• Data records
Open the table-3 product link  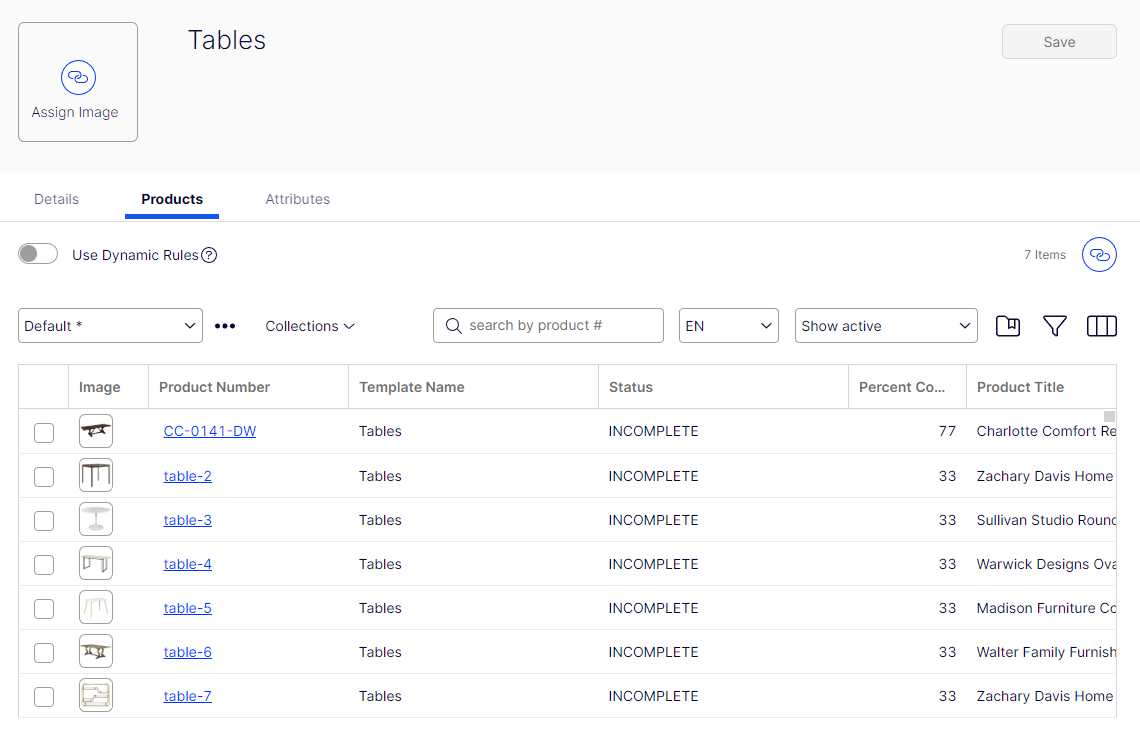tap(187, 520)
---
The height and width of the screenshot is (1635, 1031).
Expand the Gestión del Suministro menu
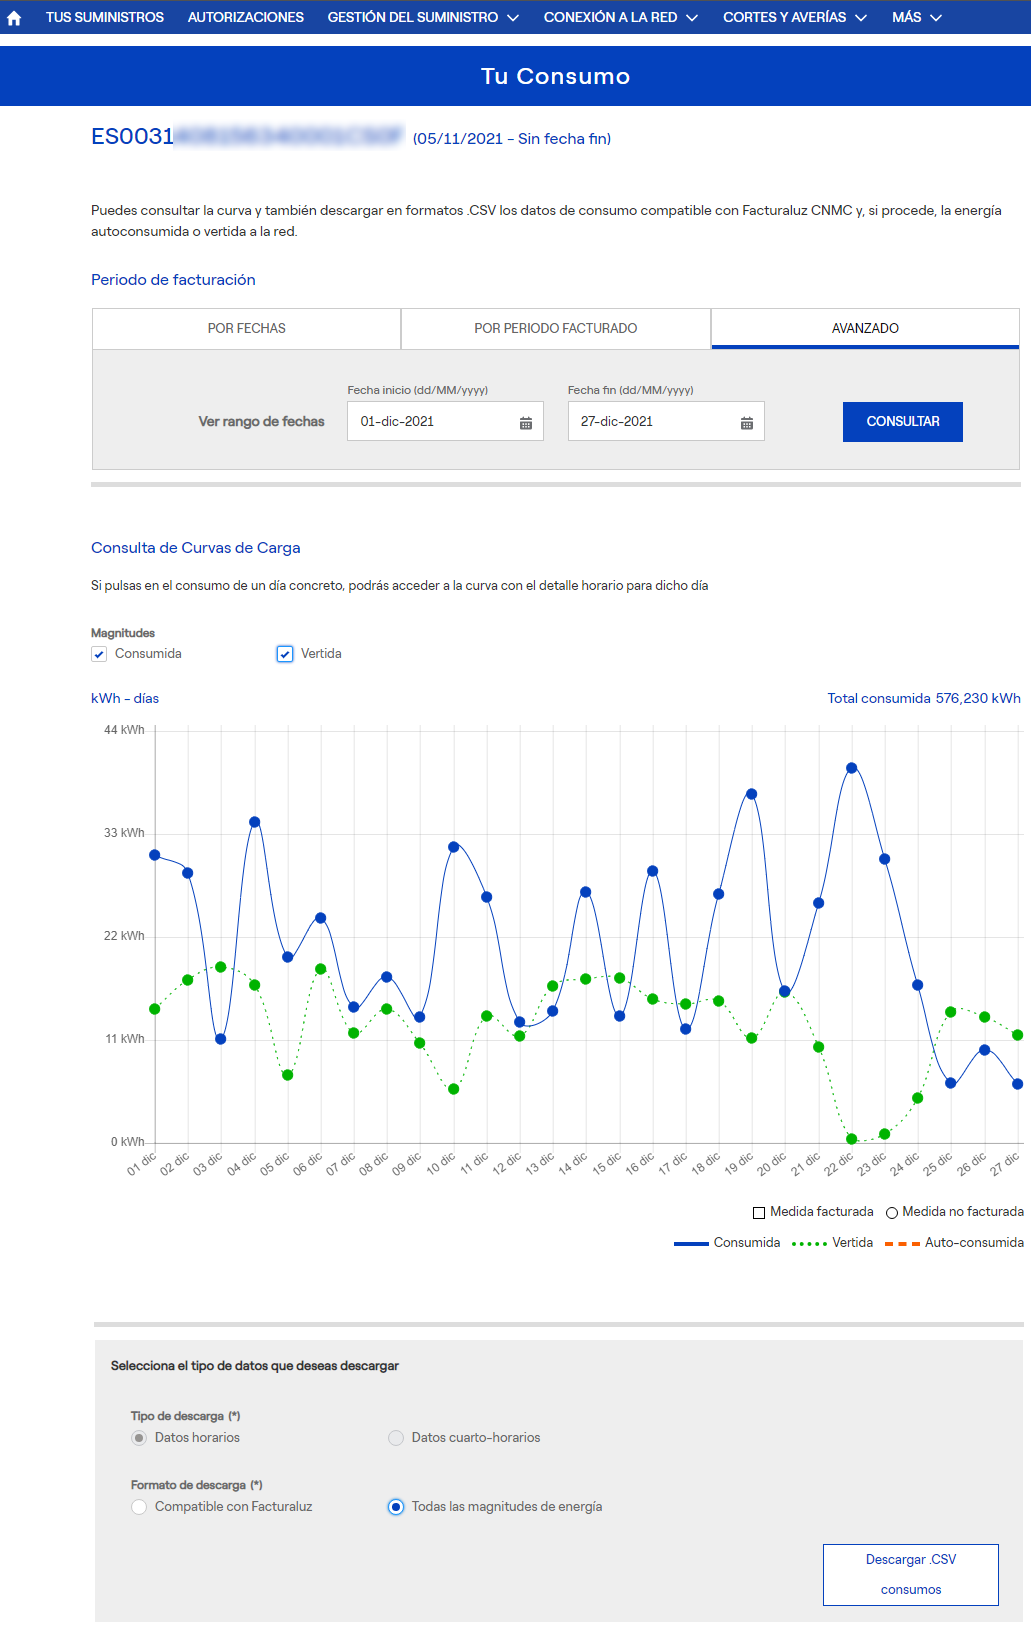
...
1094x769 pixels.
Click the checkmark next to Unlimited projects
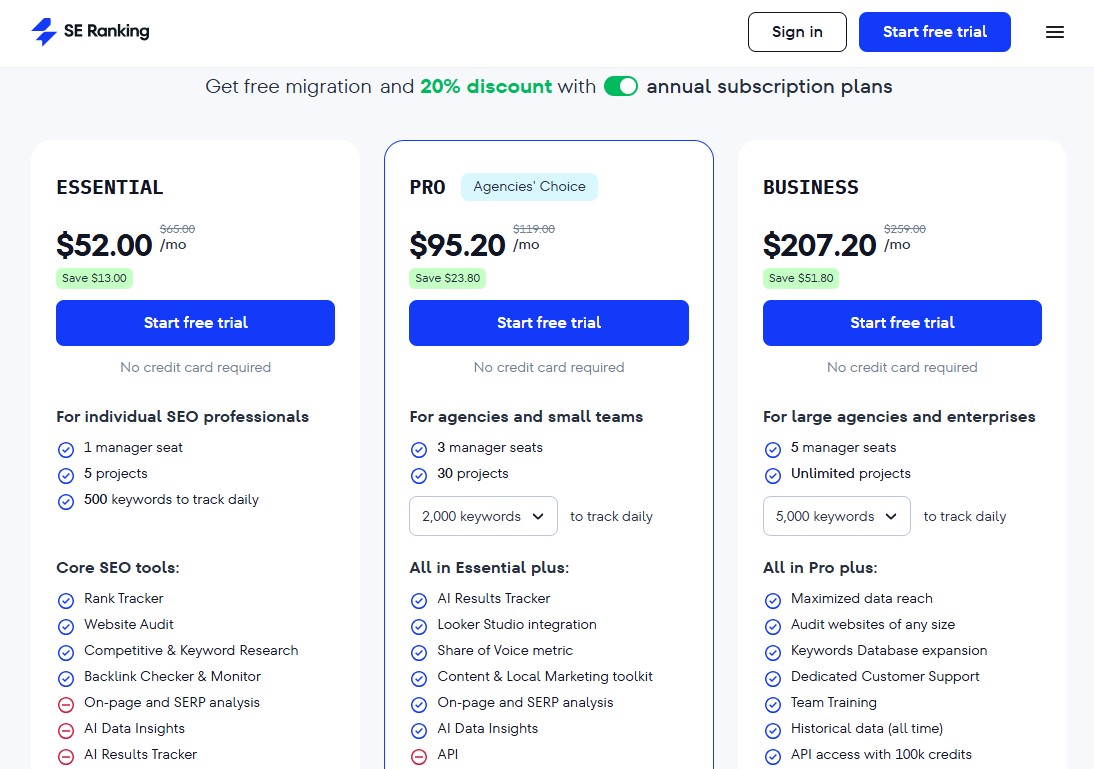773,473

• About this exercise
Reproduce exactly the entries above, limited to the lines from the one with "The height and" through the one with "Expand the Gestión del Suministro menu", both included.

• Output of the task
The height and width of the screenshot is (1635, 1031).
Expand the Gestión del Suministro menu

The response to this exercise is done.